Perhaps, then, it is appropriate to envision two divergent approaches to meaning -- one that focuses on the ordinary concept of meaning and seeks to spell out its content by conceptual analysis, and another that deploys a notion of meaning that is descriptive and explanatory in character, and is committed to investigating the informational and teleosemantic properties of expressions. What I wish to suggest is that Gibbard's insightful investigation of the ordinary concept has no tendency to diminish the importance of the latter approach. What about the importance of the former approach? Gibbard will, I believe, argue for the significance of that approach by saying that it supports precise and determinate assignments of meaning to linguistic representations. Even if we accept this claim, however, we might wonder whether much can be gained by looking at expressions through a normative lens. Suppose I adopt norms that favor translating "lapin" by "rabbit" rather than "undetached rabbit part," even though I believe that the two English expressions are informationally and teleosemantically equivalent. What exactly would this buy me, apart from a simpler translation manual? (I mean here to be echoing a question raised in Quine 1960 (pp. 61-6).) And if there's nothing other than practical convenience to be gained by looking at language through a normative lens, why stick with the ordinary concept of meaning rather than jettisoning it in favor of a notion of meaning that is grounded in information and/or teleology? We could enjoy the practical advantages of simple translations even if we didn't seek to motivate them by claims about meaning.
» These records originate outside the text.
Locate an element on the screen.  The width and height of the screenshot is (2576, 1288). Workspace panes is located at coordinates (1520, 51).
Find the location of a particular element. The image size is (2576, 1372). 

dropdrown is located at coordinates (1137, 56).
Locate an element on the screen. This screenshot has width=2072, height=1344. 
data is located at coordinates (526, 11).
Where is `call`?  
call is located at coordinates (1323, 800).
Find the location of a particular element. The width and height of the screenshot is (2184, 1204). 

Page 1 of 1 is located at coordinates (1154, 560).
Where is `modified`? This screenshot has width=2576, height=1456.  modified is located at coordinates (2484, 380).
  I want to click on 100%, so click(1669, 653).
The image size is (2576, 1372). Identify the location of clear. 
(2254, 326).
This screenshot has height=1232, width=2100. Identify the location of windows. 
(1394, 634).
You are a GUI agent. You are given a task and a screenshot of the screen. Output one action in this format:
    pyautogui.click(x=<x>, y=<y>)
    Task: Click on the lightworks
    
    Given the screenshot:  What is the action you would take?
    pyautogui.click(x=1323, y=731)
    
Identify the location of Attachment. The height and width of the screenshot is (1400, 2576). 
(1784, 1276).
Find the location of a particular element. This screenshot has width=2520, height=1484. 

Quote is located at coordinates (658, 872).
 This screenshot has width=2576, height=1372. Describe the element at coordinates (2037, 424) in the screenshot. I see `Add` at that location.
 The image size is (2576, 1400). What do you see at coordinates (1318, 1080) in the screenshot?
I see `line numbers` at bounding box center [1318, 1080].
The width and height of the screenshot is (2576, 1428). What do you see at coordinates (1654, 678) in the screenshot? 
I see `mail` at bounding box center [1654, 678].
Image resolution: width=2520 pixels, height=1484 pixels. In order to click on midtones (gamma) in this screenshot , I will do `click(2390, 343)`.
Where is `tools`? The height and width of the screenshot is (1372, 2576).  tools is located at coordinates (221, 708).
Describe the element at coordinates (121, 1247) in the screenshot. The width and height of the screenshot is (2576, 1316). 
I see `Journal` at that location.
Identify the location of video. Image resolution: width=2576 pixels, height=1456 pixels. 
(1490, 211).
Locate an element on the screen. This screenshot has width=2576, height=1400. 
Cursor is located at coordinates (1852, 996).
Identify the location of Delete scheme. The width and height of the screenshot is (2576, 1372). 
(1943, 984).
I don't want to overemphasize the disagreement here. It is clear that Gibbard would endorse much that I have said in recent paragraphs about the possibility and desirability of developing a naturalistic theory of communication and meaning (though he might prefer to speak of "meaning"). Indeed, towards the end of the Preface (pp. ix-x), he sketches a strategy, based on broadly teleosemantic ideas, for developing a theory of this sort. It is clear that he sees such a strategy as complementary to the project of conceptual analysis that he undertakes in the book. Insofar as we differ, it is because I am less inclined to think that there are in-principle limits to what a naturalistic approach to meaning and content might be able to achieve, and because I am more inclined to see the ordinary concept of meaning as designed to serve causal-explanatory purposes, and therefore more inclined to see it as a naturalistic instrument. Perhaps Gibbard will say more about the naturalistic program in semantics, and its relationship to the project of the present book, in future work.
Section VII: Conclusion
I hope that this splendid book will find a wide audience. It is wonderfully stimulating, opening up vast new territories for investigation. Moreover, while the jury is still out on this, its answers to questions in its intended domain may turn out to be correct!
I have been helped considerably by extensive conversations about the book, in the context of a reading group, with James Dreier, Alexandra King, and Joshua Schechter. I also owe a large debt to Allan Gibbard, who gave me very helpful comments on earlier versions of this review.